David Senitzer, Ph.D., directs City of Hope’s HLA lab. He recently explained the lab's role and its impact on patients undergoing bone marrow transplantation.

What does the HLA lab do?

Bone marrow transplantation (BMT) is a lifesaving and life-altering treatment for patients with malignancies such as leukemia and lymphoma. The job of the HLA laboratory is to find the best-matched donor. Matching for the HLA genes ensures a better outcome. The better the match, the better the quality of life for the transplanted patient.

We test potential donors that are related to the patient; e.g., siblings, parents, cousins. If none are found, then we look for unrelated donors. An unrelated donor search depends on the millions of volunteer donors in data banks of bone marrow registries around the world. The registry in the U.S. is the National Marrow Donor Program. That registry coordinates these searches for HLA-matched donors throughout the world.

How does HLA lab work affect how transplant patients are treated?

The origin of the matched donor will determine the type of transplant that is performed. If a relative were identified, then he or she would be the first choice. A matched unrelated person would be the donor if no related donor were found.

Has matching donors and patients changed over the years?

The HLA genes control the making of protein molecules that are part of the surface of nearly every cell in the body. These molecules help in defending the body against bacteria, viruses and even tumors. We originally look for the type of proteins a patient displays on the surface of their cells. Then we test potential donors to see if they have the same types of proteins (matching donor with patient). Today we look at the genes that are the blueprints for the cell’s proteins. This method involves “reading” the nucleotide sequence of the genes themselves. It is the most accurate way of matching donors and patients.

What improvements has City of Hope’s HLA lab brought to BMT?

We have developed methods for determining if the transplant is a success. We want only the donor cells to be circulating in the blood of the patient. The method we helped pioneer can detect the presence, in the blood, of very small numbers of the patient’s own cells. There should be no patient cell in circulation; if there is it could signal the return of the disease.

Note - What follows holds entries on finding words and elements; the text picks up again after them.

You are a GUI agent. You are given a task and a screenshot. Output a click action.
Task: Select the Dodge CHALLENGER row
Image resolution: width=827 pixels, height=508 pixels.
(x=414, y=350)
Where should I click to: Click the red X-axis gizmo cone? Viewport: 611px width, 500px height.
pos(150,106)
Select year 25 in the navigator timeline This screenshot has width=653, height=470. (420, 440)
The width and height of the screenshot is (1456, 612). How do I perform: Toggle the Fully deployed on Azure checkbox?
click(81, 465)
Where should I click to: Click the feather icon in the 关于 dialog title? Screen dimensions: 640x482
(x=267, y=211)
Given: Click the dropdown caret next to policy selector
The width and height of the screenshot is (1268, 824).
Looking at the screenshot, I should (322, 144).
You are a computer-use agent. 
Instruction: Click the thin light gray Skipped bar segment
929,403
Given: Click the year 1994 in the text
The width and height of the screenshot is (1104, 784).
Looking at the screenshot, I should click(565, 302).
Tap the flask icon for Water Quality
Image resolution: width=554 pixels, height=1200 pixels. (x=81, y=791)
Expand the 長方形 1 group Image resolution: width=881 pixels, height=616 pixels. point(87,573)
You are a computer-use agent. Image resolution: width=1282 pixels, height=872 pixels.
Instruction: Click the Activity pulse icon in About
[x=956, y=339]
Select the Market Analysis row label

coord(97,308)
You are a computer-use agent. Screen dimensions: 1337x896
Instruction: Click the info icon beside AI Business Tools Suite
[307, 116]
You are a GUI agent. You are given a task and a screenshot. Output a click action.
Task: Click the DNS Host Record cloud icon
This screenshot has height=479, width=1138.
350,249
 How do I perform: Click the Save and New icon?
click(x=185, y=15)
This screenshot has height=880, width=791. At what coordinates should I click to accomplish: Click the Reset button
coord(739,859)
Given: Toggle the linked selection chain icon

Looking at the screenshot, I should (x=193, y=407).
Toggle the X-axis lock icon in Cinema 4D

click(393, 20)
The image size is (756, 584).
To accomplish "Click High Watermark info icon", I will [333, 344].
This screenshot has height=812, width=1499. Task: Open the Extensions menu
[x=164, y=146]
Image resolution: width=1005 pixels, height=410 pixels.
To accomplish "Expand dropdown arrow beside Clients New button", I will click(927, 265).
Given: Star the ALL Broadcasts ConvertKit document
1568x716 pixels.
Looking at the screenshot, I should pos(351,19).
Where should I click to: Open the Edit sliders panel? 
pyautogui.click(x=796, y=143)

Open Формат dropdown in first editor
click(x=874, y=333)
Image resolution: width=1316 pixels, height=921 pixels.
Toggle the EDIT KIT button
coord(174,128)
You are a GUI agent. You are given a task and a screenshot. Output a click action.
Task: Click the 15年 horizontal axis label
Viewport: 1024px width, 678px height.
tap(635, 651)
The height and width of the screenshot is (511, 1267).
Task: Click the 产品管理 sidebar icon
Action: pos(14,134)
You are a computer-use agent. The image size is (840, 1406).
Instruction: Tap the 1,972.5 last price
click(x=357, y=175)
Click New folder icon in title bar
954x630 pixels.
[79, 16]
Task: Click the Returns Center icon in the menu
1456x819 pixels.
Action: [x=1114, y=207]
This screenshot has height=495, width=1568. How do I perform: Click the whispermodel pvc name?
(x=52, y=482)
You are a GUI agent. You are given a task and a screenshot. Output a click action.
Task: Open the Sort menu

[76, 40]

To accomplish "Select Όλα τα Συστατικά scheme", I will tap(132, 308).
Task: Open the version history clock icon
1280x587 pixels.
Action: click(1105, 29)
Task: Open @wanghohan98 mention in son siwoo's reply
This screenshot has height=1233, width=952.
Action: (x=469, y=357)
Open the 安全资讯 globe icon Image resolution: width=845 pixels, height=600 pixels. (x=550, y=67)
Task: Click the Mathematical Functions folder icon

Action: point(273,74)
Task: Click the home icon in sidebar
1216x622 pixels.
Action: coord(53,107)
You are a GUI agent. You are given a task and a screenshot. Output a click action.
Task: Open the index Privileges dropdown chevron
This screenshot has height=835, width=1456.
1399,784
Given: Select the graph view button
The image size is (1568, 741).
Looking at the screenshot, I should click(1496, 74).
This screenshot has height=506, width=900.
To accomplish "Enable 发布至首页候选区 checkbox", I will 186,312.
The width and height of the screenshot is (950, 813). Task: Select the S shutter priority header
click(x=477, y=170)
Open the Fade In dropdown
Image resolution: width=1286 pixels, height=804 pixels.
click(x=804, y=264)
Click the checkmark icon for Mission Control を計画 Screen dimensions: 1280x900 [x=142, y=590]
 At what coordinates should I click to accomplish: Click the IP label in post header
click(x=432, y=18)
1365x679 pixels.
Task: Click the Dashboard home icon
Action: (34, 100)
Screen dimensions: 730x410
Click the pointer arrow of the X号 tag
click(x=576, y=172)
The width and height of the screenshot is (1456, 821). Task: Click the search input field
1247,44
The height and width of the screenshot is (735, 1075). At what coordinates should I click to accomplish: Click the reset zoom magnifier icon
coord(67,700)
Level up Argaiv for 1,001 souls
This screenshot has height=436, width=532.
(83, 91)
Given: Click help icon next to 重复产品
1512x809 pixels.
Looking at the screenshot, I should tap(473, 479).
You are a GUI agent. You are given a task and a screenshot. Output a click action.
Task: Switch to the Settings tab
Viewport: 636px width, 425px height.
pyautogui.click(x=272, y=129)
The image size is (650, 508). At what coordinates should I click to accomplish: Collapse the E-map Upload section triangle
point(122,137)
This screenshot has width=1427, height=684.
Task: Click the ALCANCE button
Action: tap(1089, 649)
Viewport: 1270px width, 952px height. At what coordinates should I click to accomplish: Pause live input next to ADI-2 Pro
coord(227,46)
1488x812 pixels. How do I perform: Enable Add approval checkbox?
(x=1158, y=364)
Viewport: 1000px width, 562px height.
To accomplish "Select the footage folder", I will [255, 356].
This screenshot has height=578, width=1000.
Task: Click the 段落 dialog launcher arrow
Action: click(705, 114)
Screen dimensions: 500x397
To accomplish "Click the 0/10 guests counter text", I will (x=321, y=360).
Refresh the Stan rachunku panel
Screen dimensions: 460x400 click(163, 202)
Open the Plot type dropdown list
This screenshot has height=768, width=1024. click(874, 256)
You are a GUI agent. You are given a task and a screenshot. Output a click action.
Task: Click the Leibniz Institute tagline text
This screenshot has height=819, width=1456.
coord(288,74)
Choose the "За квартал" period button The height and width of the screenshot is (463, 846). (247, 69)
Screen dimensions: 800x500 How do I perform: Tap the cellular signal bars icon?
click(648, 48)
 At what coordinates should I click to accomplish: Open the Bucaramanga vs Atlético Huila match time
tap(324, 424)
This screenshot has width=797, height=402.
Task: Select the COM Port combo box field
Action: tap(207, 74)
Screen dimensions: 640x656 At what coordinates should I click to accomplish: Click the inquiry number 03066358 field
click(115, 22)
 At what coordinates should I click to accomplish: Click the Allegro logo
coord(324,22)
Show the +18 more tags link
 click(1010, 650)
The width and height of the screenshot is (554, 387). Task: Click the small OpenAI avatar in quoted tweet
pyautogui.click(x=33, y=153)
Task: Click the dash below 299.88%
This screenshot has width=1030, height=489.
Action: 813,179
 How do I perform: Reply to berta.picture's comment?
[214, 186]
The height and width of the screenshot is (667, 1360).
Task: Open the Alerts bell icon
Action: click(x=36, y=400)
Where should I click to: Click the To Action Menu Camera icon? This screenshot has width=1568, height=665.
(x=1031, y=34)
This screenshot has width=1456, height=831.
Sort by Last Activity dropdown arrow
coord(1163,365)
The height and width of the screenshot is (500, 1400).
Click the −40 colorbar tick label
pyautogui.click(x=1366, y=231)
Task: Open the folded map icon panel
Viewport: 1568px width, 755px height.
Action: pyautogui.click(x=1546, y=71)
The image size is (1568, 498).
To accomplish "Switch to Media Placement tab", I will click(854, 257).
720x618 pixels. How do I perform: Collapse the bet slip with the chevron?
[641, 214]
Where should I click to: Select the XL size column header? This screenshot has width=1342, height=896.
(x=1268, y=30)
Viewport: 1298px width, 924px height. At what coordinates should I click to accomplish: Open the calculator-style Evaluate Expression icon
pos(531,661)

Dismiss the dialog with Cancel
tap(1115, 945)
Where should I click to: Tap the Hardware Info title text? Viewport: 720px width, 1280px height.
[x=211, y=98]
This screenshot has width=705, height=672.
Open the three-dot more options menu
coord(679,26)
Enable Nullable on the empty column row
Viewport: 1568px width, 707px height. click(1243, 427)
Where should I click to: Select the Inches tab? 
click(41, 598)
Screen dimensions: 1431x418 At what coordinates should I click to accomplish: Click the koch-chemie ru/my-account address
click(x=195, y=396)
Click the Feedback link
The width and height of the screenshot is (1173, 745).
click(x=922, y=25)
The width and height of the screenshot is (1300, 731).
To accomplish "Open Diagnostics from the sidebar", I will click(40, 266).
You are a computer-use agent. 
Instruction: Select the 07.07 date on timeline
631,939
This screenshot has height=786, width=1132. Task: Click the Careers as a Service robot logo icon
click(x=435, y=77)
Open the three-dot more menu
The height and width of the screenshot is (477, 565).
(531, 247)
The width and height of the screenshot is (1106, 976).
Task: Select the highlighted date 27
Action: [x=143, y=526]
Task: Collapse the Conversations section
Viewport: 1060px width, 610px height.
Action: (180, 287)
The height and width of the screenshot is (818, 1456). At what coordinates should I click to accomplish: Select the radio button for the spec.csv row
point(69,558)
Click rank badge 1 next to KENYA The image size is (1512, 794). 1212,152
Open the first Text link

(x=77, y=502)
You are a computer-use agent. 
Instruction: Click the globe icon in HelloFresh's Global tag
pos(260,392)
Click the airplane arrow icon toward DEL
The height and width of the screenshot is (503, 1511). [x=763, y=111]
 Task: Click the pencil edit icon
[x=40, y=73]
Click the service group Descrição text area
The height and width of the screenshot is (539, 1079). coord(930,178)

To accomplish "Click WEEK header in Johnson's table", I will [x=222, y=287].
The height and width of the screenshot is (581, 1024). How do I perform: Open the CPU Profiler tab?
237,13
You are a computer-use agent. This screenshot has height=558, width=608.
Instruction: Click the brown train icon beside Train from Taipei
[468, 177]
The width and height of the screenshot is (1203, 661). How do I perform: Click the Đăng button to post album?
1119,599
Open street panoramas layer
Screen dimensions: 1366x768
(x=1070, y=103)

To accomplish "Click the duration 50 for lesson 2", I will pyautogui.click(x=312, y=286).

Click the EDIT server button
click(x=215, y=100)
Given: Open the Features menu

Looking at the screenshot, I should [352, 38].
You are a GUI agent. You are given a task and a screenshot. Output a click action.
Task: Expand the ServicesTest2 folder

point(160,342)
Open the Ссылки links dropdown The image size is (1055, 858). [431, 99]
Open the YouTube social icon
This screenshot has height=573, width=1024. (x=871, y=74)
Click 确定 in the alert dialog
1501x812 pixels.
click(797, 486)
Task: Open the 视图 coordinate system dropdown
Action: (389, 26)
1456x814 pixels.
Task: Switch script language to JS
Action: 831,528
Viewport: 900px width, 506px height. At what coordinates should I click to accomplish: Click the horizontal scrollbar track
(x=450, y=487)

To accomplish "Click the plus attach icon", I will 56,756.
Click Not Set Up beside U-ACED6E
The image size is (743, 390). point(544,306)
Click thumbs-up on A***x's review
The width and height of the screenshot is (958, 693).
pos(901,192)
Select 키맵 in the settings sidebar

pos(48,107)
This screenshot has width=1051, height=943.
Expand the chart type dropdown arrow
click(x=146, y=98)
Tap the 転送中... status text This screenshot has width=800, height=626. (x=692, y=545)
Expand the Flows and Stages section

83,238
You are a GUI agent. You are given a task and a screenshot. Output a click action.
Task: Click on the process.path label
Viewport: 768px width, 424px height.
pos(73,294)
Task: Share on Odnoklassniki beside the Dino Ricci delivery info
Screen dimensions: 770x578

What should people know about City of Hope’s HLA lab?

Our transplant program has a higher patient survival rate than 95 percent of the transplant centers in the U.S. Not only do we have a higher-than-expected patient survival rate than other centers, but we have exceeded expectations for the last eight years in a row. This record of patient survival is not duplicated by any other transplant center in the U.S. Our HLA laboratory and our City of Hope physicians provide the basis for this enviable record.